Hear the Concerts from the Paste Magazine and Stereogum Party broadcast by World Cafe.
Two years ago, acclaimed guitarist Kaki King announced that she would tour with a full band. For an artist who made her name as a solo instrumentalist, especially in the acoustic fingerstyle-guitar tradition, it marked her move into pop territory. Hear King and her band perform a concert at SXSW, webcast live on NPR.org from Volume in Austin, Tex., on Fri., March 14.
Until We Felt Red marked King's first attempt to distance herself from her musical past; the disc's producer, Tortoise's John McEntire, gave the disc an agreeably post-rock feel. Since then, King has scored the music for the movie Into the Wild and collaborated with many artists, including The Foo Fighters, Tegan and Sara, and Northern State. Her latest album is Dreaming of Revenge, her first to feature a full band.
Within months of coming together, The Whigs' members were already packing clubs in their native Athens, Ga., as well as its metropolitan neighbor, Atlanta. Local fans just couldn't argue with the band's clever mixture of Pixies, The Replacements, and Spoon — an easy sell for a crowd looking for something both accessible and enthusiastic.
Dave Matthews took notice and signed The Whigs to his label, and just recently released the group's second album, Mission Control. Despite the disc's familiarity, there's a bigger sense that a lot of energy went into its recording. Mission Control's pop charms show through its meaty production.
It's hard not to come right out and mention Liam Finn's father, Neil. After all, the Crowded House and Split Enz member has more than 30 years of experience on his son, including two albums with brother Tim Finn. But Liam Finn is far from his father's clone.
While Liam's vocals and melodies sometimes bring to mind Neil Finn's work, the former offers a few notable differences. Odd instrumental arrangements pop up on his debut, I'll Be Lightning, that suggest a healthy amount of experimentation in the production room. While influenced by The Beatles, Finn also looks to some of indie-rock's foremost songwriters, including Elliott Smith.
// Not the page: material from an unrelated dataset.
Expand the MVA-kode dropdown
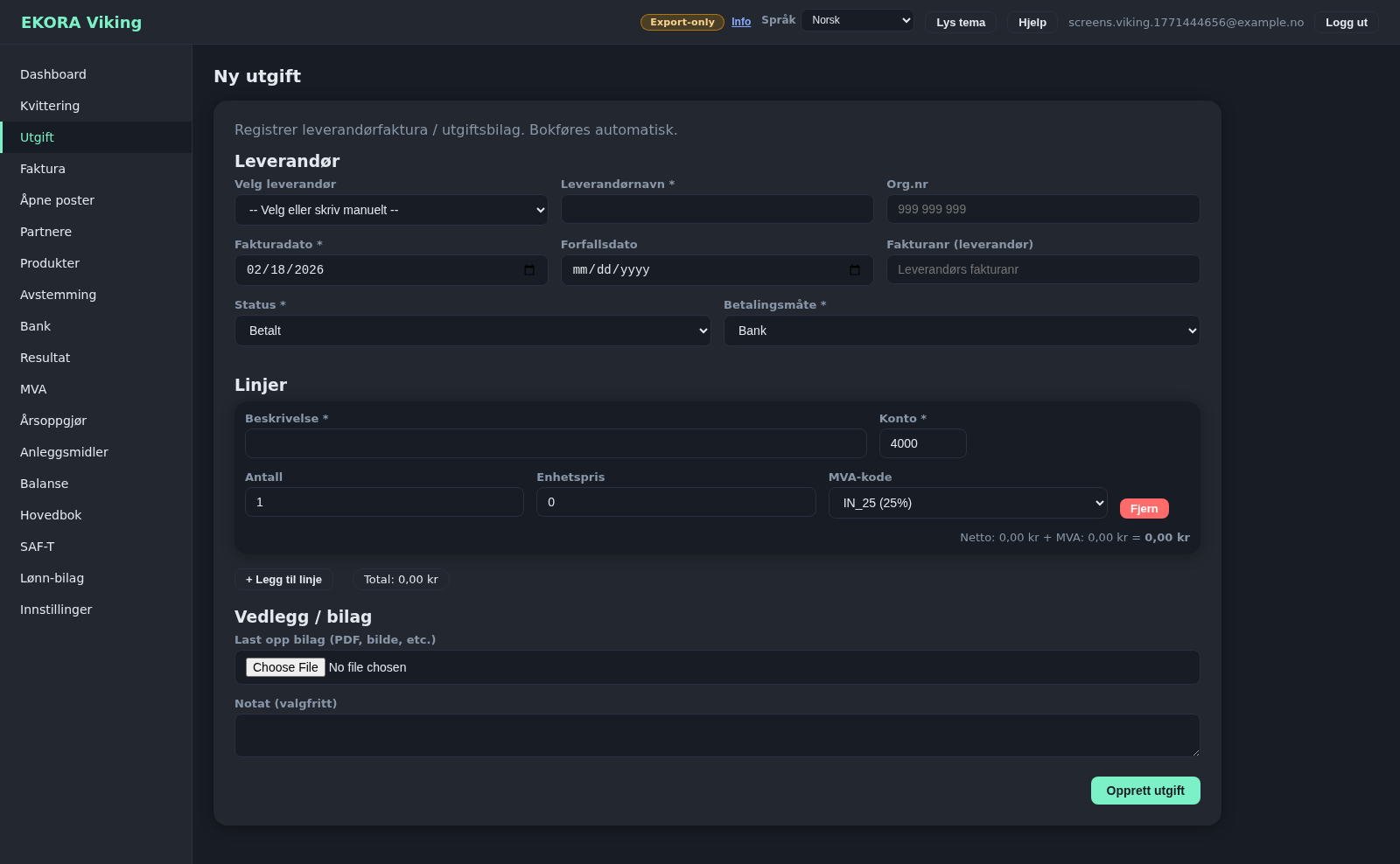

Someone Still Loves You Boris Yeltsin
A group with a moniker like Someone Still Loves You Boris Yeltsin is bound to have a couple of jokes up its collective sleeve. Like many long-named buzz bands, SSLYBY makes charming, affable pop music worthy of its playful name. Its home-recorded debut, Broom, sounded like Rivers Cuomo forgot his distortion pedal for Weezer practice. With Pershing following in April, the band is set to remind fans that someone still loves Someone Still Loves Boris Yeltsin.
Four albums in, The Weakerthans' members are still making intelligent, punk-tinged pop music. The band's leader, John K. Samson, is a fiction writer disguised as a songwriter, crafting an impressive array of troubled wanderers and everyday Joes. In his narrative world, cats reflect on self-confidence, curlers are heroes, and Edward Hopper paintings reveal cold truths.